A dear couple that I know through my work at a local non-profit stopped by today with a gift of FOUR pints of strawberries, freshly picked from a local grower. They are bright red with brilliant green tops and you can smell their sweetness before you ever bite into that delicious flesh. Abby and I have already gone through close to half of them.
This couple is no ordinary husband and wife. I met them before they retired, before they had time to pick strawberries in the middle of the day in the middle of the week. The Mrs. served on the finance council and was winding down a very productive career as a businesswoman. She was sharp, very sharp. The Mr. was getting set to retire from years of self-employment. Over the next few years, they indeed retired and settled into the quiet years of garden puttering, wood working, bike riding, trips to see children and grandchildren... and then the Mrs. was diagnosed with Alzheimer's disease.
Her husband has not let this diagnosis change who they are to a large extent. They still travel to see the children and grandchildren, even though the Mrs. can't always remember where they are going and whom they are going to see.

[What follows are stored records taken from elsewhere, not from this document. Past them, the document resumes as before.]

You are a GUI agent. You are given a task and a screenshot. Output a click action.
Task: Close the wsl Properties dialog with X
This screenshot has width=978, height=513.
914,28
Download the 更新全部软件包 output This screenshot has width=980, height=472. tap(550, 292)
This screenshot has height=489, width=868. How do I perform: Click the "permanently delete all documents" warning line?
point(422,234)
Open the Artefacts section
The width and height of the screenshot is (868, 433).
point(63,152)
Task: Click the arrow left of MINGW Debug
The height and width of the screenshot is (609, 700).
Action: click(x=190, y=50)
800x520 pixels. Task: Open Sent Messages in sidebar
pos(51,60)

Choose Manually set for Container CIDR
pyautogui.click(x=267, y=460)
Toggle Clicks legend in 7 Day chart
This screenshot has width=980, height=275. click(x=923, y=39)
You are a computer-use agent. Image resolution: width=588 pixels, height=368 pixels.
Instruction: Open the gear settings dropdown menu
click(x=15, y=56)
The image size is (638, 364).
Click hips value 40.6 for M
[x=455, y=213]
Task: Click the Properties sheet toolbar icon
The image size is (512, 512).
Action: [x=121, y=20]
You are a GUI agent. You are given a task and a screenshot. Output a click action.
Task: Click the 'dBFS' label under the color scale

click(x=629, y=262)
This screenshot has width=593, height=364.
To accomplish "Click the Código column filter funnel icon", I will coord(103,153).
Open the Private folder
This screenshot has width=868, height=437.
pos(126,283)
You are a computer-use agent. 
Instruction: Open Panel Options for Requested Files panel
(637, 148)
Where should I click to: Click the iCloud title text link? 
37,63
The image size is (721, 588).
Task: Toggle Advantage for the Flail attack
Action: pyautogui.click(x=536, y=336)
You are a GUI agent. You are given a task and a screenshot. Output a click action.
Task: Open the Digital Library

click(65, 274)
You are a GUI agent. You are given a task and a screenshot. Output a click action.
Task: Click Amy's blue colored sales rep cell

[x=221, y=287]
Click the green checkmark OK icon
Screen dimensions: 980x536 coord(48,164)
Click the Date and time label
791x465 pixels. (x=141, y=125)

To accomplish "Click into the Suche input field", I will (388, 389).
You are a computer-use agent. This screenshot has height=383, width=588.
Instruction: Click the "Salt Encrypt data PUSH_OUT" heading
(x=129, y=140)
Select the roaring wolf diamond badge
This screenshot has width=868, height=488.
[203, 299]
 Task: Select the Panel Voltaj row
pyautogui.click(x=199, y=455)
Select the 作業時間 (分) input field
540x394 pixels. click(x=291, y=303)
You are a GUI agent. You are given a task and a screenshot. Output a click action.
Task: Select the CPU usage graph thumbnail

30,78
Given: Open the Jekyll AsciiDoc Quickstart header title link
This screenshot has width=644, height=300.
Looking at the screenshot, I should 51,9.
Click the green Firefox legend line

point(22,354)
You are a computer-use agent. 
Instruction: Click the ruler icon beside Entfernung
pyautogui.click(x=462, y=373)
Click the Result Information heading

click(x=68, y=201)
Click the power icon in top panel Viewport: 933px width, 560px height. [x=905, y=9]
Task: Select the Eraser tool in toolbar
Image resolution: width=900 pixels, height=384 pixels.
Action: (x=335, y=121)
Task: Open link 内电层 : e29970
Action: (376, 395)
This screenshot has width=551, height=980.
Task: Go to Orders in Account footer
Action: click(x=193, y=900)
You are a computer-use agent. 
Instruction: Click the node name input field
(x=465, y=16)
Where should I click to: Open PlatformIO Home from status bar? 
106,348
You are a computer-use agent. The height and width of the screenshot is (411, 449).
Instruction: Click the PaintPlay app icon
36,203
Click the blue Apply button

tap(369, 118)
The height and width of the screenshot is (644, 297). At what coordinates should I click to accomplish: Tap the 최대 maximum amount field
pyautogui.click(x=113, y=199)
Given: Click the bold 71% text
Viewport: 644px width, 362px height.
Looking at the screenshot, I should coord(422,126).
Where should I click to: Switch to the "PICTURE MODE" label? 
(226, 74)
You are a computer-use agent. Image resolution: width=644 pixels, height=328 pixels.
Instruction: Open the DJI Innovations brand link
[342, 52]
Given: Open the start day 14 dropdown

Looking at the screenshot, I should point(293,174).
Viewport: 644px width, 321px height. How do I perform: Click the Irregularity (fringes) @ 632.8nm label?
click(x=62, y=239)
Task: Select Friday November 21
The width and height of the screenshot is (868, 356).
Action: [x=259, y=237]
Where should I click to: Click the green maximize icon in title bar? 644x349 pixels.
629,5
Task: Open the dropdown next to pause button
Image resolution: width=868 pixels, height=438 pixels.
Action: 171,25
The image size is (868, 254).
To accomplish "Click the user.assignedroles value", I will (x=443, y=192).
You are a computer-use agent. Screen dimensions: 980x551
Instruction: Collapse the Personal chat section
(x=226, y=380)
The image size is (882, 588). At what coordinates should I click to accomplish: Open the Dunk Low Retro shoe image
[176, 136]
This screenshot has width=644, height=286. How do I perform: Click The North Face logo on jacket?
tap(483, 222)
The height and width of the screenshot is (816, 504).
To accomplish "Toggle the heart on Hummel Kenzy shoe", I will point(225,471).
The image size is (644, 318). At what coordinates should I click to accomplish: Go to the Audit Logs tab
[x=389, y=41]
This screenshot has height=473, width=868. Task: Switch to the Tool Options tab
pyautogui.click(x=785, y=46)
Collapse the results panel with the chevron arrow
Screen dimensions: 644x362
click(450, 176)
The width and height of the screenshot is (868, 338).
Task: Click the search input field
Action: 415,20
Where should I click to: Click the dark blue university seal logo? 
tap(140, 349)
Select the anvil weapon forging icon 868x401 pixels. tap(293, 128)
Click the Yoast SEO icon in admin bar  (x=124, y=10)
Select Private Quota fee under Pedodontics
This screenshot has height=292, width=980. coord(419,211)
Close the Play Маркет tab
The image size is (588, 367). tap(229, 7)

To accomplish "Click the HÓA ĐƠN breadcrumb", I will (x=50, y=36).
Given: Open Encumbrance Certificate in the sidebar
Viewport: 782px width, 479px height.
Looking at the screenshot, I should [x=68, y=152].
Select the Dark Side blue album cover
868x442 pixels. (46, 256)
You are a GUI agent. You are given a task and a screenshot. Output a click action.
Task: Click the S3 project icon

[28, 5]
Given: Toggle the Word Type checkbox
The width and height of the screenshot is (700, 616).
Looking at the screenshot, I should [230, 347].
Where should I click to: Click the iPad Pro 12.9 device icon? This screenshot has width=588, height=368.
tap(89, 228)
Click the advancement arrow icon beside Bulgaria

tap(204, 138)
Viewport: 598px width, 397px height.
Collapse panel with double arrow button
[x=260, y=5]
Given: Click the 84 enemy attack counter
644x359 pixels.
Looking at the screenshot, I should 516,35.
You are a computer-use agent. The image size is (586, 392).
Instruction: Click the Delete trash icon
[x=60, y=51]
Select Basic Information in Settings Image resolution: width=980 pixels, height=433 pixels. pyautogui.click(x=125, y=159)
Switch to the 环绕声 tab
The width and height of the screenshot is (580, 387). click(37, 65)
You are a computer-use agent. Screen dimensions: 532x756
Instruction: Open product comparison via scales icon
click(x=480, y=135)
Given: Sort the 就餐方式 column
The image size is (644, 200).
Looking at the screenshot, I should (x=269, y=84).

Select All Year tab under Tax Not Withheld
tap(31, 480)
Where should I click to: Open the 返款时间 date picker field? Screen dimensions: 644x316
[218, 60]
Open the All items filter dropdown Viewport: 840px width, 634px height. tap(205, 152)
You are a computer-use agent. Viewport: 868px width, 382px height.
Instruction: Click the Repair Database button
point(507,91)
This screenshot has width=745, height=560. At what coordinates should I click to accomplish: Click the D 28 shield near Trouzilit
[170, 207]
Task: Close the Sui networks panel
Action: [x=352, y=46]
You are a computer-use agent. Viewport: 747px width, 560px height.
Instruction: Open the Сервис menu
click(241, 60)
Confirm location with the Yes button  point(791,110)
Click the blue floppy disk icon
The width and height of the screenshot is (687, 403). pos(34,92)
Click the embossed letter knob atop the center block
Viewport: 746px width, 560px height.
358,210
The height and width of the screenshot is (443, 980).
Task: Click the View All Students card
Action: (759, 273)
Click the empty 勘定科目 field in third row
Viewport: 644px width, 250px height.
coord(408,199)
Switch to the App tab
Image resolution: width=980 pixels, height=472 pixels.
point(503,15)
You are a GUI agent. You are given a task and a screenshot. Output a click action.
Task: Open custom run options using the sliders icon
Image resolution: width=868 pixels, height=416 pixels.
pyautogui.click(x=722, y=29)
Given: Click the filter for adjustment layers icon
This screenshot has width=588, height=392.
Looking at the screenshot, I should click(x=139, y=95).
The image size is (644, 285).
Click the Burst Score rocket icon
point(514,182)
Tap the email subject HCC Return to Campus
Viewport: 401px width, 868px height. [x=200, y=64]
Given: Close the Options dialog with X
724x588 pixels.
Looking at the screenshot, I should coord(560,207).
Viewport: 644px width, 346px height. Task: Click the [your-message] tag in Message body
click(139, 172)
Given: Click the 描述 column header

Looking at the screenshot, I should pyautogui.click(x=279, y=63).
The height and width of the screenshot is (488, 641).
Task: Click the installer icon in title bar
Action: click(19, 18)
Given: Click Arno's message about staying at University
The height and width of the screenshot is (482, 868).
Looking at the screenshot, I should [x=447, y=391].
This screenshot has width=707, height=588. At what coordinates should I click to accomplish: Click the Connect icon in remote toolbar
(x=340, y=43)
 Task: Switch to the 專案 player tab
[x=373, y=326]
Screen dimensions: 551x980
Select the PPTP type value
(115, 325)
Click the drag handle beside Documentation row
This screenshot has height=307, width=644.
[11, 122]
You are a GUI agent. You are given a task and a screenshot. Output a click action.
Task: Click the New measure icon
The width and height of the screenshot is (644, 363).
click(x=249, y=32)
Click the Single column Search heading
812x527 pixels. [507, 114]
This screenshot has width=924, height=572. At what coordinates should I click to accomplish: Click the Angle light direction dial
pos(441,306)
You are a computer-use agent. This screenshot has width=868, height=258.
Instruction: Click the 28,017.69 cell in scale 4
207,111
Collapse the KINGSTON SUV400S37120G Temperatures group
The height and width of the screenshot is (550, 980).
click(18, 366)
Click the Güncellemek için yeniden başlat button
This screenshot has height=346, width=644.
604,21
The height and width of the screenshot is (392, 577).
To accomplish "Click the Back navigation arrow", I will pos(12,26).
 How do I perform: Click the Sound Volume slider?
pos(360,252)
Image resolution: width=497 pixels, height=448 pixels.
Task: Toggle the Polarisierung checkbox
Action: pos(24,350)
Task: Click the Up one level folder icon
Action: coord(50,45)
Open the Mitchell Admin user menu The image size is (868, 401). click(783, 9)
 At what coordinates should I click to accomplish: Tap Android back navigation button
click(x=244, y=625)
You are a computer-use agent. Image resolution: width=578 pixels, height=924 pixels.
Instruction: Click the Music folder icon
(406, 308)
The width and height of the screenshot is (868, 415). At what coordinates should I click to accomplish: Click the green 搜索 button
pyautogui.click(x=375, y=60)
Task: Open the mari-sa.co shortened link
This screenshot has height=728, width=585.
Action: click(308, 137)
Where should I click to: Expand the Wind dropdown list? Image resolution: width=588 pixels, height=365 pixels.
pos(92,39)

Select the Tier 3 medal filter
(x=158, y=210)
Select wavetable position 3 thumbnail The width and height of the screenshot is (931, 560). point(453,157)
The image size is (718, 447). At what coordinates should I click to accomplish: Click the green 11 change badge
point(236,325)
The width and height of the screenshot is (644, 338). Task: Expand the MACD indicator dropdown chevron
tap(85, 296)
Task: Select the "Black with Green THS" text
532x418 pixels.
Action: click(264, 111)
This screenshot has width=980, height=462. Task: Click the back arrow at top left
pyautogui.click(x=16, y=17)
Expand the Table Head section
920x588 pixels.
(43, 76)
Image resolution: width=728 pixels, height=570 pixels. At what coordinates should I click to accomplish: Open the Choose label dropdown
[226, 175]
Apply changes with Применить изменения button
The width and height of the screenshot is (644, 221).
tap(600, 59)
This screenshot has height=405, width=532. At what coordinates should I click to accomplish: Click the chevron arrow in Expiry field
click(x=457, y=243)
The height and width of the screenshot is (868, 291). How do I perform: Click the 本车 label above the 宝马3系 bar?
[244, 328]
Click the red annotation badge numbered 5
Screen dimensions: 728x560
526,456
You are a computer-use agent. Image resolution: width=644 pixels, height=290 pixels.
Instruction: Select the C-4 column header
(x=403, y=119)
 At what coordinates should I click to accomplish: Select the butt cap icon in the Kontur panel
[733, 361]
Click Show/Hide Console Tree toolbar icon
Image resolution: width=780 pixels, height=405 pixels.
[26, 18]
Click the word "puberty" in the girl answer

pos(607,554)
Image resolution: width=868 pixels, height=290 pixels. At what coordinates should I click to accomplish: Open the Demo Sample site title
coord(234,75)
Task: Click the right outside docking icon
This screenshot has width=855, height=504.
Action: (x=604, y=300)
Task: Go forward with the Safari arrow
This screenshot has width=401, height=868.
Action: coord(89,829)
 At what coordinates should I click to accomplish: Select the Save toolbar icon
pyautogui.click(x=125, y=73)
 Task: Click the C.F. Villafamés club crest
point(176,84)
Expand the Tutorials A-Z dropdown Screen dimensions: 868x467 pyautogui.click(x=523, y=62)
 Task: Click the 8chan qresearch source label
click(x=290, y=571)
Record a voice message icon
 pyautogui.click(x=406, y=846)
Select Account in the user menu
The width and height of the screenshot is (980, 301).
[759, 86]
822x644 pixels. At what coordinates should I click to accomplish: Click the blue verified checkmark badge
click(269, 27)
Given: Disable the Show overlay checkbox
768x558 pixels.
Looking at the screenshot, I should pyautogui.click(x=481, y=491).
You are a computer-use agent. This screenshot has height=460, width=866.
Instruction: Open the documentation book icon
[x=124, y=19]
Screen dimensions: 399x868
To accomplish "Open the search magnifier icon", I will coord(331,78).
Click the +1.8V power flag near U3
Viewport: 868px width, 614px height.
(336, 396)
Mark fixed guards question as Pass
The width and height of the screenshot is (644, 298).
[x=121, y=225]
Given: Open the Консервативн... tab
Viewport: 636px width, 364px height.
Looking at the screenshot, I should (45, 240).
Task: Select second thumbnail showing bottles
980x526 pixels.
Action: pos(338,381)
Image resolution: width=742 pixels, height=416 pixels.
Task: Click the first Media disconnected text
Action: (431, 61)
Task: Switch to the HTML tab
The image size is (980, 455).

Volunteer work (including strawberry deliveries!) is still undertaken. She is still neatly dressed and if he doesn't quite match things as she would have, or her hair isn't as precisely combed as it was before, no one would ever say. Most would never notice. You can't get past the gorgeous, child-like happy smile that is almost always on her face.
Watching him maintain, at what must be great sacrifice to himself, her safe, secure world is stunningly beautiful. She watches every move he makes, for he has become all that she can remember, her only touchstone and connection with what is real. Even if she doesn't know why, can't remember much of who she is, who they are, she knows she is loved. Sweetly, gently. Forever.
Everytime I fish a strawberry out of the basket, I think how wonderful that kind of love is. How beautiful to witness the sweetness of love, not in the blush of youth and joy when life rises up to meet you, but in the wane of life, as days grow shorter and life grows harder. How beautiful.